## Input records
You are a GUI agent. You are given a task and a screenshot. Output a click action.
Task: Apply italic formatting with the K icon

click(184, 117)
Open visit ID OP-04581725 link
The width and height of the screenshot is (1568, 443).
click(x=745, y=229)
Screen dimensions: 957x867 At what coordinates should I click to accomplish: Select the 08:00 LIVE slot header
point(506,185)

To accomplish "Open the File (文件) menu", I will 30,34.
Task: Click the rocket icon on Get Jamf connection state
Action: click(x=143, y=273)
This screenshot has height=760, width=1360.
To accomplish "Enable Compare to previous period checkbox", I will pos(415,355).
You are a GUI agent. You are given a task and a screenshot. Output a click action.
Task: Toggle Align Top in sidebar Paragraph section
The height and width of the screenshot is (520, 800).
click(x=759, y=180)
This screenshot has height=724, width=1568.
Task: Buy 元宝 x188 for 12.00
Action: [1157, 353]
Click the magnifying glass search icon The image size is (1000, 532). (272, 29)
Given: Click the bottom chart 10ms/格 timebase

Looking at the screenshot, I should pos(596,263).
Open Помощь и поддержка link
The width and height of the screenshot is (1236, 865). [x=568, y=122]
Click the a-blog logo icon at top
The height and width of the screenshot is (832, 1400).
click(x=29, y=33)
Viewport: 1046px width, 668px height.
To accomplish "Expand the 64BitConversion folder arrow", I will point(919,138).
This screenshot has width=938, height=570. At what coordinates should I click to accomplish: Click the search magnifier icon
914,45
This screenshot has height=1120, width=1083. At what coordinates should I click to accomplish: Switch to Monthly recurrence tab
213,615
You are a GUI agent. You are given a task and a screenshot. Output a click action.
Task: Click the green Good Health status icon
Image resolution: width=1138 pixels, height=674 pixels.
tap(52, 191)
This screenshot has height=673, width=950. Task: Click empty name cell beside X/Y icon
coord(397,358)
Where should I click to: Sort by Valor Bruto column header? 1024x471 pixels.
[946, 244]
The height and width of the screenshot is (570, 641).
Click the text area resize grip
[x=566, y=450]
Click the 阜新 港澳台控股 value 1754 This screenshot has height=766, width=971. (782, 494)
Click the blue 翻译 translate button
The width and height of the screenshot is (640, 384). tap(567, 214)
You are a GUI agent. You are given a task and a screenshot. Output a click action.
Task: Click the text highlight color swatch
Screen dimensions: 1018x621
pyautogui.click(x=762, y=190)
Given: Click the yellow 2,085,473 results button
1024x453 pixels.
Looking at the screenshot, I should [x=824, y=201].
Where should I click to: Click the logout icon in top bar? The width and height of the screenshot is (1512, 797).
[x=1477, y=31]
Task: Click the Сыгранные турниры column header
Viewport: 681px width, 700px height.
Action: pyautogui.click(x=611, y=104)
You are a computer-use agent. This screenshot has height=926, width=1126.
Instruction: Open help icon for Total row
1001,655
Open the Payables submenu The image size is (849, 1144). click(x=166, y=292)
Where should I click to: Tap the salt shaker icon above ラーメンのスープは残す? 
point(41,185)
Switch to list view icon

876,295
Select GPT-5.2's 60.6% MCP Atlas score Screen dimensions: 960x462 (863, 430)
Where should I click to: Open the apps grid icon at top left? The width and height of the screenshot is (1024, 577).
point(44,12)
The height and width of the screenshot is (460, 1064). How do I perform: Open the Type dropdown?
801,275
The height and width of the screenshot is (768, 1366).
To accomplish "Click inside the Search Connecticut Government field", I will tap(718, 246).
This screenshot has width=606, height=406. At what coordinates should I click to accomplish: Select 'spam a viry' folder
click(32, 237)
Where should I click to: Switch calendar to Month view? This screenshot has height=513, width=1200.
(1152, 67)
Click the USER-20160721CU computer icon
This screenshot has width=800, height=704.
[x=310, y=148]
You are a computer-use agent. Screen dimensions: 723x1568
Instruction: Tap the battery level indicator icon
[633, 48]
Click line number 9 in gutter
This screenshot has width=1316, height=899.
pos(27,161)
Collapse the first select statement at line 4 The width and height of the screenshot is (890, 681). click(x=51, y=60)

## Work required
Beginning with the line containing "Click line number 9 in gutter", repeat each line of the listing above, exactly, through the last one, and stop there.

## Answer to this problem
Click line number 9 in gutter
This screenshot has width=1316, height=899.
pos(27,161)
Collapse the first select statement at line 4 The width and height of the screenshot is (890, 681). click(x=51, y=60)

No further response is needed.